Download or read book Abercrombie Trail written by Candace Simar and published by . This book was released on 2013 with total page 0 pages. Available in PDF, EPUB and Kindle. Book excerpt: Evan Jacobson is an immigrant Norwegian stage coach driver. The stops along his stage line introduce the families who live along the trail between Fort Snelling and Fort Abercrombie, and reveal their ultimate fate in the 1862 Sioux Uprising and the siege of Fort Abercrombie. Jacobson struggles with learning English, falling in love and fulfilling his dreams while living with events of the war in the South — and the one threatening on the next horizon.
Download or read book Hell s Half Acre written by Richard F. Selcer and published by TCU Press. This book was released on 1991 with total page 388 pages. Available in PDF, EPUB and Kindle. Book excerpt: Includes material on Luke Short, Bat Masterson, Wyatt Earp, Doc Holliday, Sam Bass, and Butch Cassiday.
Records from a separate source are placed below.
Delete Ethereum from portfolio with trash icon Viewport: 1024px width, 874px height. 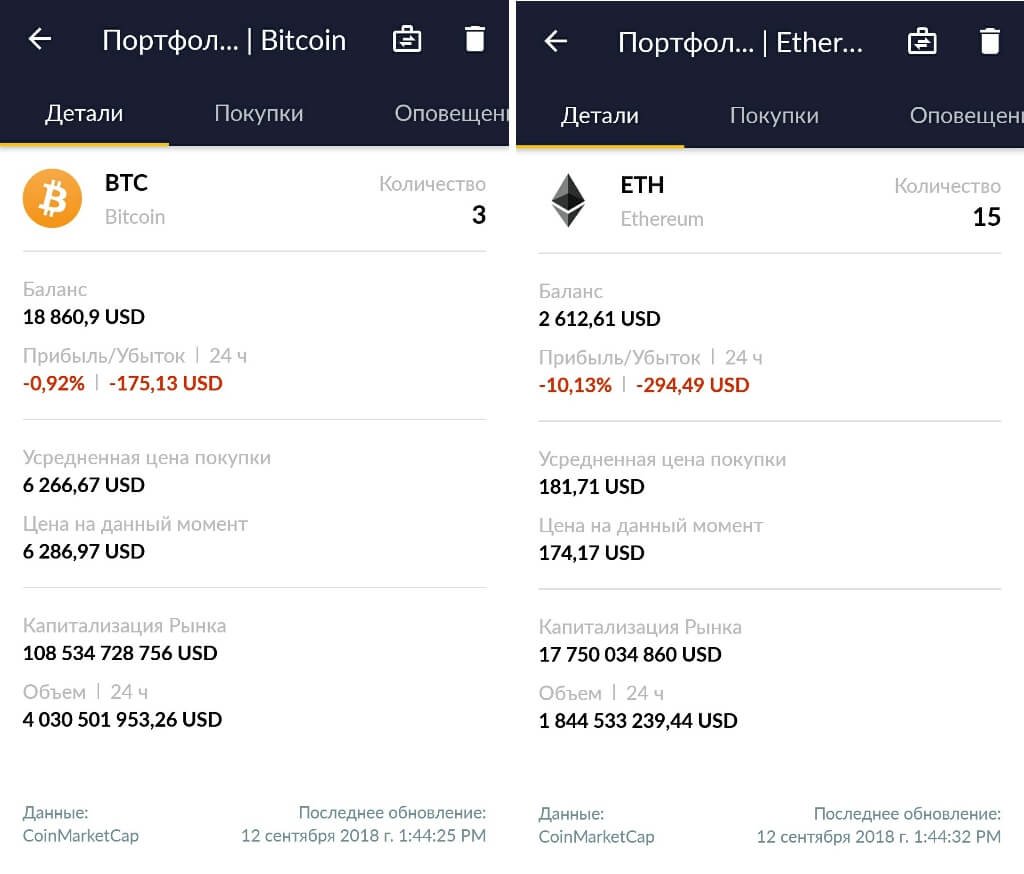point(989,41)

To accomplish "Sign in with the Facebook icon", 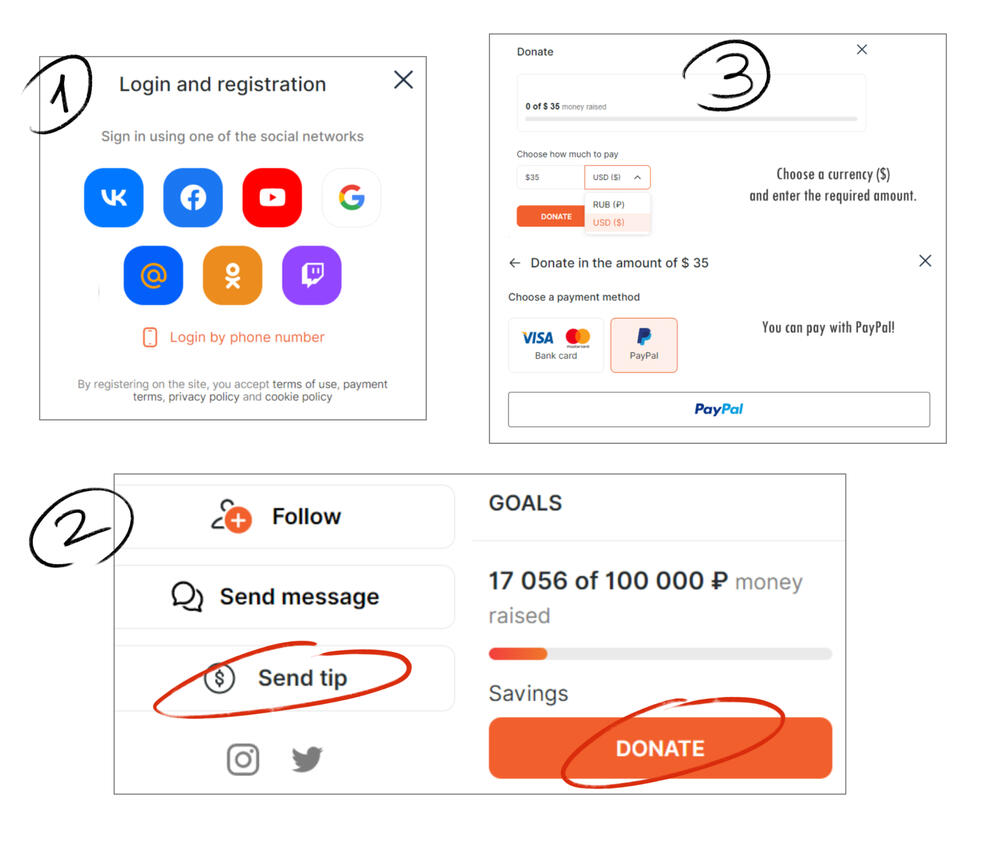I will coord(193,198).
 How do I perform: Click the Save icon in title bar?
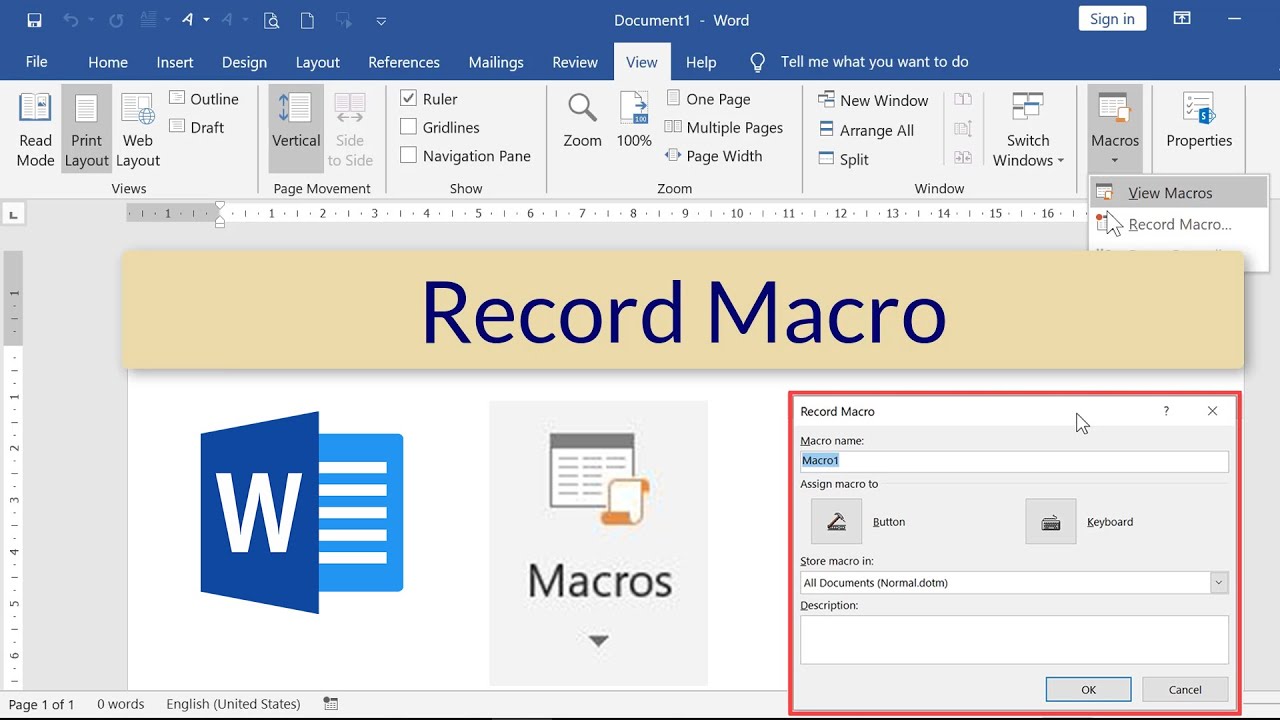[x=34, y=20]
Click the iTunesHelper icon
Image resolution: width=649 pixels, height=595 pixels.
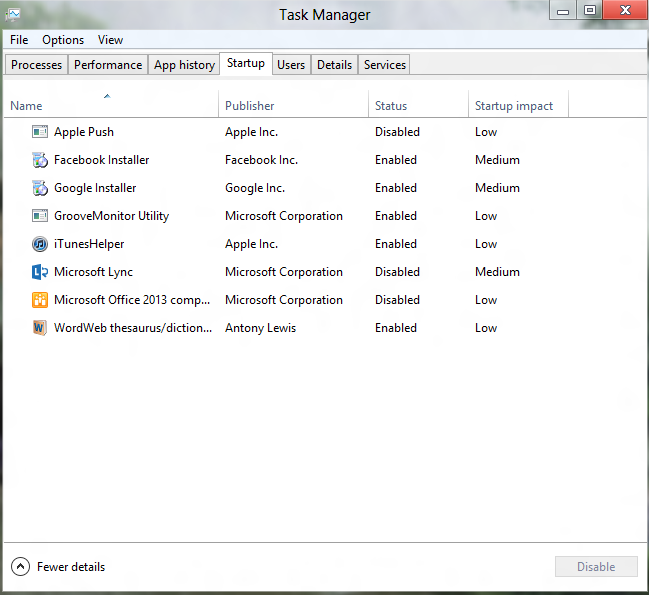(40, 244)
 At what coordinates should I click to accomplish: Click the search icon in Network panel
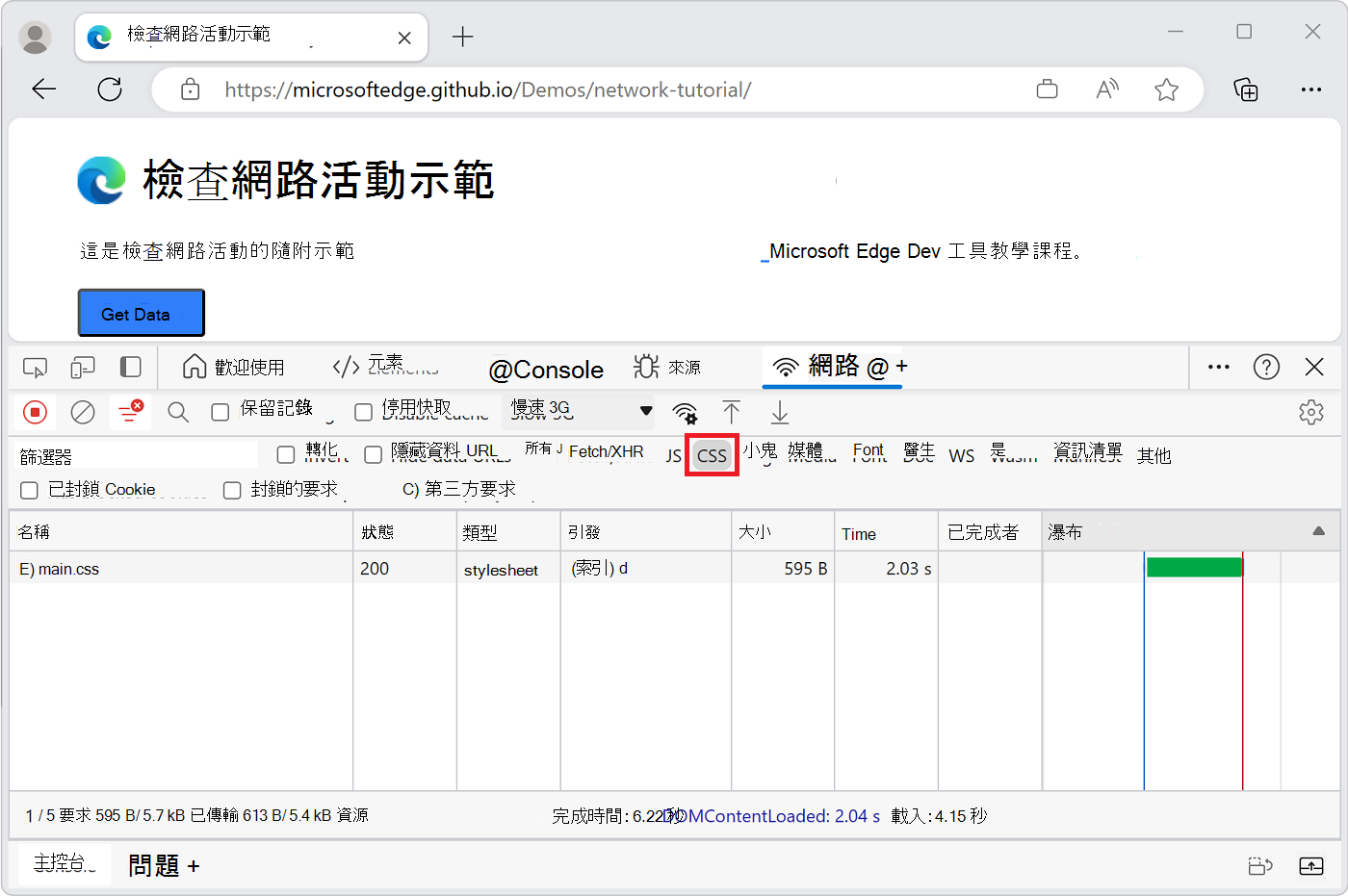(177, 412)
Download or read book A Land Remembered written by Patrick D Smith and published by Rowman & Littlefield. This book was released on 2012-10-01 with total page 286 pages. Available in PDF, EPUB and Kindle. Book excerpt: A Land Remembered has become Florida's favorite novel. Now this Student Edition in two volumes makes this rich, rugged story of the American pioneer spirit more accessible to young readers. Patrick Smith tells of three generations of the MacIveys, a Florida family battling the hardships of the frontier. The story opens in 1858, when Tobias and Emma MacIvey arrive in the Florida wilderness with their son, Zech, to start a new life, and ends in 1968 with Solomon MacIvey, who realizes that his wealth has not been worth the cost to the land. Between is a sweeping story rich in Florida history with a cast of memorable characters who battle wild animals, rustlers, Confederate deserters, mosquitoes, starvation, hurricanes, and freezes to carve a kingdom out of the Florida swamp. In this volume, meet young Zech MacIvey, who learns to ride like the wind through the Florida scrub on Ishmael, his marshtackie horse, his dogs, Nip and Tuck, at this side. His parents, Tobias and Emma, scratch a living from the land, gathering wild cows from the swamp and herding them across the state to market. Zech learns the ways of the land from the Seminoles, with whom his life becomes entwined as he grows into manhood. Next in series > > See all of the books in this series
Download or read book Son of the Morning Star written by Evan S. Connell and published by North Point Press. This book was released on 2011-04-01 with total page 484 pages. Available in PDF, EPUB and Kindle. Book excerpt: Son of the Morning Star is the nonfiction account of General Custer from the great American novelist Evan S. Connell. Custer's Last Stand is among the most enduring events in American history--more than one hundred years after the fact, books continue to be written and people continue to argue about even the most basic details surrounding the Little Bighorn. Evan S. Connell, whom Joyce Carol Oates has described as "one of our most interesting and intelligent American writers," wrote what continues to be the most reliable--and compulsively readable--account of the subject. Connell makes good use of his meticulous research and novelist's eye for the story and detail to re-create the heroism, foolishness, and savagery of this crucial chapter in the history of the West.